Storms and Floods

Tropical Storms – Roundup of Tropical Storms:

In the North Atlantic: Invest 90L is an area of disturbed weather in the North Atlantic that has the potential for further tropical development.


Wildfires – Southern States, USA

Dozens of wildfires continue to burn across southern states on Wednesday, blanketing large areas with smoke and prompting health officials to warn people to stay indoors.

Some 40 large active fires are being tracked by the U.S. Forest Service across at 7 southern states. More than 80,000 acres have burned in Alabama, Georgia, Kentucky, the Carolinas, Tennessee and Virginia.

Forestry officials in Tennessee said 11 new fires popped up over 24 hours on Monday, even as crews were spread out battling 67 blazes totaling nearly 16,000 acres across the state. More than 200 patients have been hospitalized in Chattanooga due to breathing difficulties related to the circle of wildfires surrounding the city.

In North Carolina, firefighters are struggling with 15 large fires. Personnel working the state’s largest fire, which has burned more than 13,000 acres so far, appeared to have turned a corner. The Tellico blaze, as it is known, was 74 percent contained by Tuesday afternoon.

Smoky conditions have caused health officials across several states to issue air quality alerts and advise residents to avoid outdoor activities.

Fire officials say the largest wildfire in the South has now burned more than 23,000 acres in the north Georgia mountains — an area larger than the New York City borough of Manhattan. The blaze was 30 percent contained Wednesday morning.

Wildfires – Queensland, Australia

A firefighter has been hospitalised in far north Queensland as nearly a dozen fires burn across the state. Several fires in central Queensland remain within containment lines but heavy smoke is affecting Rockhampton and nearby areas. Fires inland of the Sunshine Coast are also under control but motorists are being asked to drive with caution.


Roundup of Global Volcanic Activity – New Activity for the week of 9 November-15 November 2016

Copahue | Central Chile-Argentina border : Based on satellite and webcam images, the Buenos Aires VAAC reported that during 9-12 November gas, steam, and ash plumes rose from Copahue to altitudes of 3.3-3.6 km (11,000-12,000 ft) a.s.l. and drifted SE, E, and NE.

Kerinci | Indonesia : Based on satellite data, the Darwin VAAC reported that on 15 November an ash plume from Kerinci rose to an altitude of 4.3 km (14,000 ft) a.s.l. and drifted 30 km NE.

Langila | New Britian (Papua New Guinea) : Based on analyses of satellite imagery and wind data, the Darwin VAAC reported that on 13 November an ash plume from Langila rose to an altitude of 2.1 km (7,000 ft) a.s.l. and drifted 55 km N.

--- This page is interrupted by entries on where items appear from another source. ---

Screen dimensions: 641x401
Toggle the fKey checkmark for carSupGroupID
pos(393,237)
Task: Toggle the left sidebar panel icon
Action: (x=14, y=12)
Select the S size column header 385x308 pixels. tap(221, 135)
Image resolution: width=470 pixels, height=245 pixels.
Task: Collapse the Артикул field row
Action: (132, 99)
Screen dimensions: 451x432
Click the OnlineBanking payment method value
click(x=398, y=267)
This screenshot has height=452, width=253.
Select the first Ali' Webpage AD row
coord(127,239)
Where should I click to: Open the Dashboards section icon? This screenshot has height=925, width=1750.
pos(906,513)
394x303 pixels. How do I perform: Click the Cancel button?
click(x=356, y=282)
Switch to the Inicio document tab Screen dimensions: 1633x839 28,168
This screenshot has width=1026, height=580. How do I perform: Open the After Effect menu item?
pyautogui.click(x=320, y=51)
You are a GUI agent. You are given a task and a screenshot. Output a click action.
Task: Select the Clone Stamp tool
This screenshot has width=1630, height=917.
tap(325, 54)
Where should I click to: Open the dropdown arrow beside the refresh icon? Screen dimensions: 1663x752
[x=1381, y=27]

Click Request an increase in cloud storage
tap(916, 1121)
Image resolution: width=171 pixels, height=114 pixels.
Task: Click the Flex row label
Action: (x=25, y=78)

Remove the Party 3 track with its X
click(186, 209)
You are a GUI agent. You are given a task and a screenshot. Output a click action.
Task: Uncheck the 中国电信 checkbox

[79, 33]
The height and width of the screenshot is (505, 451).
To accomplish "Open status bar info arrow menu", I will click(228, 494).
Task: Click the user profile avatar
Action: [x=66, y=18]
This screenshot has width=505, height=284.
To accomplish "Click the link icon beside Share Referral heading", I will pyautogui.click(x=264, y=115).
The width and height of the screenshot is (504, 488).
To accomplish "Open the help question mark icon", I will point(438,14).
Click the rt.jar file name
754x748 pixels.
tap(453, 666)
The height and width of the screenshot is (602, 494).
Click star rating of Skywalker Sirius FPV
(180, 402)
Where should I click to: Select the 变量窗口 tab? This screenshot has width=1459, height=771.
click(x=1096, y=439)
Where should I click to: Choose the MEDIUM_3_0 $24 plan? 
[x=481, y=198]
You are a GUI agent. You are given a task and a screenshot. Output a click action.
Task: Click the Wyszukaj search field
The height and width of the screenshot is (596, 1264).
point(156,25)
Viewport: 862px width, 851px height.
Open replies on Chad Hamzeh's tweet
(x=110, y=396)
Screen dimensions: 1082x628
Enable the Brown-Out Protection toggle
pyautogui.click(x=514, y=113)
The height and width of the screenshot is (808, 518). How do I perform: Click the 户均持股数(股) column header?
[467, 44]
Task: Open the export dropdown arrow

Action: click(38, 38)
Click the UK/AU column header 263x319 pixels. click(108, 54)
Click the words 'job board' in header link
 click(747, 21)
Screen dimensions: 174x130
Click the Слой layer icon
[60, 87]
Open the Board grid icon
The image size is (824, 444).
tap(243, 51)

Sabancaya | Peru : A Technical and Scientific Committee for volcanic risk management of the Arequipa region is comprised of five groups including IGP’s Observatorio Vulcanológico del Sur (OVS) and INGEMMET’s Observatorio Vulcanológico (OVI) and have been monitoring Sabancaya since 2013. The committee reported that new ash-bearing explosions began on 6 November. The explosions, detected at 2126, 2127, and 2149, produced ash plumes that rose 1.5 km above the crater rim and drifted E.

The frequency of hybrid earthquakes increased noticeably in early October and in the hours prior to the 6 November explosions. Volcanic gas emissions had also increased significantly, with values as high as 7,173 tons/day on 23 October. The MIROVA system had detected a thermal anomaly at the volcano on 2 November.

During 6-13 November ash-and-gas emissions from explosions and from periods in between explosions rose as high as 3 km above the crater. An event at 1320 on 8 November generated a significant ash plume that rose 2.4 km above the crater rim with ash dispersing within a 5-km radius. During 9-10 November ash plumes rose as high as 2 km and drifted 30-35 km SE, E, and NE, producing ashfall in the villages of Valle del Colca to the NE. On 11 November an explosion generated an ash plume that rose 3 km and drifted 40 km E and NE. An ash plume from an explosion the next day rose 2 km and drifted 30 km NE.

Ubinas | Peru : The Comité Científico de Monitoreo Permanente del volcán Ubinas, made up of scientists from IGP’s Observatorio Vulcanológico del Sur (OVS) and INGEMMET’s Observatorio Vulcanológico (OVI), reported that on 8 November three explosions at Ubinas (at 2126, 2127, and 2149) generated an ash plume that rose 1.5 km above the crater rim and drifted E.